In the time range ending at the stop time predicted by the prediction means, A shortening means for shortening a representative scene of the content extracted by the extracting means; a reproducing means for reproducing the representative scene of the content shortened by the shortening means;

 A recording / reproducing apparatus comprising:

[7] Instructing means for instructing a predetermined timing in the content to be reproduced,

 A specifying means for specifying a range of a representative scene in the content at a position closest to the timing instructed by the instruction means;

 Output means for outputting a representative scene of the content specified in the range specified by the specifying means as a reproduction target;

 A recording / reproducing apparatus comprising:

[8] Recording means for recording content to be played back;

 A reproducing means for reproducing a representative scene of the content recorded by the recording means;

 When content is recorded by the recording means and the representative scene is reproduced by the reproducing means, it is determined whether or not the content recorded by the recording means includes a representative scene.

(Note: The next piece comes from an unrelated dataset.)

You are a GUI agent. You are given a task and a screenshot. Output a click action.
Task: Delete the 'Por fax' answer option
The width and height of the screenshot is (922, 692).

Determination means to perform,

 Control means for causing the recording means to record the representative scene when it is determined by the determining means that a representative scene is included! /,

 A recording / reproducing apparatus comprising:

[9] Recording means for recording the content to be played back;

 Detecting means for detecting the importance level of the content recorded by the recording means; and specifying means for specifying a range of a representative scene of the content according to the importance level detected by the detecting means;

 Playback means for playing a representative scene of the content specified in the range specified by the specifying means;

 A recording / reproducing apparatus comprising:

[10] A determination step for determining whether the vehicle is in a running state or in a stopped state;

If it is determined in the determination step that the vehicle is in a running state, An instruction process for instructing a predetermined timing in the content,

 A specifying step for specifying a range of a representative scene in the content at a position closest to the timing indicated by the indicating step;

 A reproduction step of reproducing a representative scene of the content specified in the range specified by the specific process when the determination step determines that the vehicle is in a stopped state;

 A recording / reproducing method comprising:

 [11] A recording / reproducing program that causes a computer to execute the recording / reproducing method according to claim 10.

 [12] A computer-readable recording medium on which the recording / reproducing program according to claim 11 is recorded.